When the thing had started I had just experienced a pleasant tingle of excitement, but at this view of the situation I felt a little serious. Before I had a chance to reply Art Pratt relieved the situation by shouting,
"Did you say stand by you? I'll stand by this window and I'll bayonet the first damn Turk I see."
There was a general laugh and the moment of tension passed. In a few minutes the exchange of rapid fire died down as suddenly as it had started. The rest of the night passed uneventfully. Just before daybreak we returned to our platoons.
We never found out the reason for the sudden exchange of rapid fire. Some Australians away on the right had started it. Everybody had joined in, as the firing ran along the line of trenches. As soon as the officers began an investigation it was stopped.
It seems to me that most of the time we were in the blockhouse trench we spent our nights out between the lines. Most of our work was done at night. When we wished to advance our line, we sent forward a platoon of men the desired distance. Every man carried with him three empty sandbags and his intrenching tool. Temporary protection is secured at short notice by having every man dig a hole in the ground that is large and deep enough to allow him to lie flat in it. The intrenching tool is a miniature pickax, oneend of which resembles a large bladed hoe with a sharpened and tempered edge. The pick end is used to loosen hard material and to break up large lumps; the other end is used as a shovel to throw up the dirt. When used in this fashion the wooden handle is laid aside, the pick end becomes a handle, and the intrenching tool is used in the same manner as a trowel. The whole instrument is not over a foot long, and is carried in the equipment.

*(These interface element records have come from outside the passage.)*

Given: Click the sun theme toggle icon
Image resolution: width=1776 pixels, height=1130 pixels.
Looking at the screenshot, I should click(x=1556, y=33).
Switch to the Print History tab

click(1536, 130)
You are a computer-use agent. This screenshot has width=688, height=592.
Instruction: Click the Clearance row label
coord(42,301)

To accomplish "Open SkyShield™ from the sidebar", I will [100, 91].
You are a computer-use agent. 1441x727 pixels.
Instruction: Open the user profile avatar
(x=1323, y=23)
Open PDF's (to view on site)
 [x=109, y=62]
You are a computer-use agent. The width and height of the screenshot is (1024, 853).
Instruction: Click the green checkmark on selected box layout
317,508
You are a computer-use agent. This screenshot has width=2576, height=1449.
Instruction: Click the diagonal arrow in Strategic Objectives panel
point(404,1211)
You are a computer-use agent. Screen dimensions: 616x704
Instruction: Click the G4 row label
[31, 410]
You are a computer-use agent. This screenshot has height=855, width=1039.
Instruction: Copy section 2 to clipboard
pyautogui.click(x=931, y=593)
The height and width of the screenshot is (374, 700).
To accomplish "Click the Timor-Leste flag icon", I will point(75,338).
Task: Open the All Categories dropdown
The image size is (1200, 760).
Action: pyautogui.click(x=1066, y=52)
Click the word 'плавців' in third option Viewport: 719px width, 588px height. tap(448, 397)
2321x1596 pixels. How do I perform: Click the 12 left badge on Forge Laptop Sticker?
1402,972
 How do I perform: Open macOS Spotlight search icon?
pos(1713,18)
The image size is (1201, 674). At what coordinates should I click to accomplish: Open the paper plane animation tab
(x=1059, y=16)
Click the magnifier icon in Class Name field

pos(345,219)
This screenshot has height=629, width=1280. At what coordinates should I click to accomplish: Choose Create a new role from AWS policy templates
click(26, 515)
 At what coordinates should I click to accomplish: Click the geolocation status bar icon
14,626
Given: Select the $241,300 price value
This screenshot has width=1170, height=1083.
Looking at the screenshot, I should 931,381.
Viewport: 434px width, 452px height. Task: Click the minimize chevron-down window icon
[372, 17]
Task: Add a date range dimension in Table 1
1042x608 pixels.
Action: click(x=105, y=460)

Lying on our stomachs, our rifles close at hand, we dug furiously. First we loosened up enough earth in front of our heads to fill a sandbag. This sandbag we placed beside our heads on the side nearest the enemy. Out in no man's land with bullets from rifle and machine guns pattering about us, we did fast work. As soon as we had filled the second and third sandbags we placed them on top of the first. In Gallipoli every other military necessity was subordinated to concealment. Often we could complete a trench and occupy it before the enemy knew of it. In the daytime our aëroplanes kept their aërial observers from coming out to find any work we had done during the night. Sometimes while we were digging, the Turks surprised usby sending up star shells. They burst like rockets high overhead. Everything was outlined in a strange, uncanny light that gave the effect of stage fire. At first, when a man saw a star shell, he dropped flat on his face; but after a good many men had been riddled by bullets, we saw our mistake. The sudden, blinding glare makes it impossible to identify objects before the light fades. Star shells show only movement. The first stir between the lines becomes the target for both sides. So, after that, even when a man was standing upright, he simply stood still.